Former Sen. Christopher Dodd (D-CT) and former Rep. Barney Frank (D-MA) — do note they are both former members of Congress — proceeded from the assumption that a lack of regulation was what sent the economy into a tailspin in 2007. In fact, the opposite is true. A report by George Mason University’s Mercatus Center indicates that regulatory restrictions on the financial sector grew every year between 1999-2008. Leave it to statists to confuse the amount of regulations with the effectiveness of regulations.
One of the worst regulations was easing mortgage lending standards beginning in 1977, which allowed people to purchase homes they couldn’t afford — all so Democrats could say that poor and minority home ownership was on the rise. The resulting easy credit created a housing bubble that burst spectacularly in 2007, toppling financial institutions left and right by 2008.
The government then stepped in (again), used taxpayer money to bail out some institutions while arbitrarily letting others collapse, then declared no institution should be “too big to fail.” Dodd-Frank was supposed to put an end to that problem.
Five years later, we still have banks that are too big to fail. In fact, the big banks are even bigger, while smaller community banks are being gobbled up by larger institutions or are going under because they cannot handle the crushing bureaucratic nightmare that Dodd-Frank unleashed. Since these smaller banks are the ones that make the majority of small business loans, individual entrepreneurship has become an unwitting victim of what Dodd-Frank hath wrought.

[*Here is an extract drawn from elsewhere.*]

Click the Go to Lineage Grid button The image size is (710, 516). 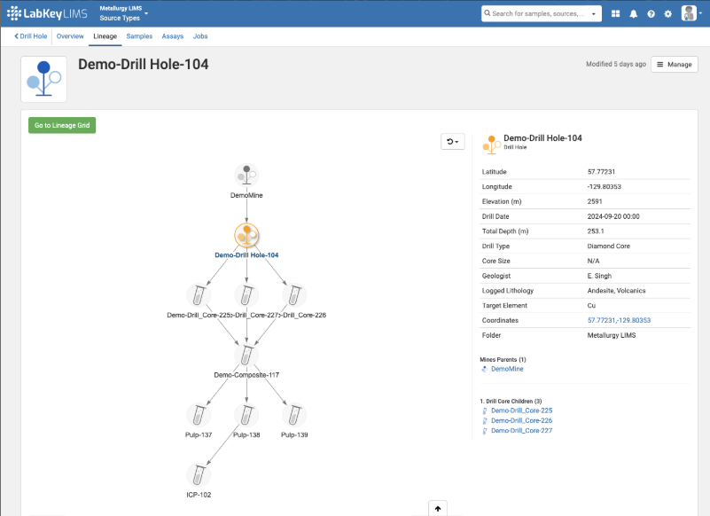coord(62,126)
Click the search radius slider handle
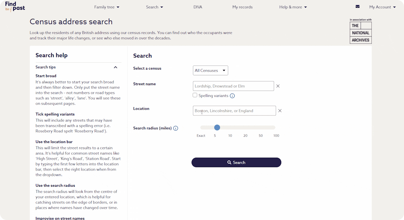The width and height of the screenshot is (404, 220). coord(217,127)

Fewer banks can now offer free checking or free debit card services in part because banks and retailers are now responsible for transaction fees imposed by the law. This reduces the banking and credit choices that poorer individuals and families can make.
Beyond all that, Dodd-Frank has done nothing to make the financial services sector safer from a shock like that in 2008. A series of regulatory schemes have reduced liquidity in the markets, taking away a principle safeguard that can reduce volatility during a financial downturn. Additionally, regulators can compel companies to install federal government officials on corporate boards to “oversee” financial decisions. In reality, these new board members have a say in every corporate decision from finance right on through to hiring and firing employees.

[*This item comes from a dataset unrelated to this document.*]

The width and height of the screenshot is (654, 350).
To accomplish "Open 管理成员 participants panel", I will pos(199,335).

The Consumer Financial Protection Bureau was designed to have no oversight. It does not rely on congressional appropriations, drawing its budget instead from the very companies it fleeces on a regular basis. Courts are supposed to defer to CFPB decisions on how it chooses to interpret the law.
Naturally, both Dodd and Frank think the law is doing just swell. In an interview with The Wall Street Journal, Frank said, “The financial institutions are doing fine.” Dodd parroted his clueless assessment: “I think we got it about right and a lot of people who complain about this couldn’t organize a two-car funeral.”
In reality, Dodd-Frank, which passed the House without a single Republican vote and only three Republican votes in the Senate, has done nothing but percolate more financial chaos since its inception. Its only historical mark is that it almost surely will be a significant factor in the next financial crisis.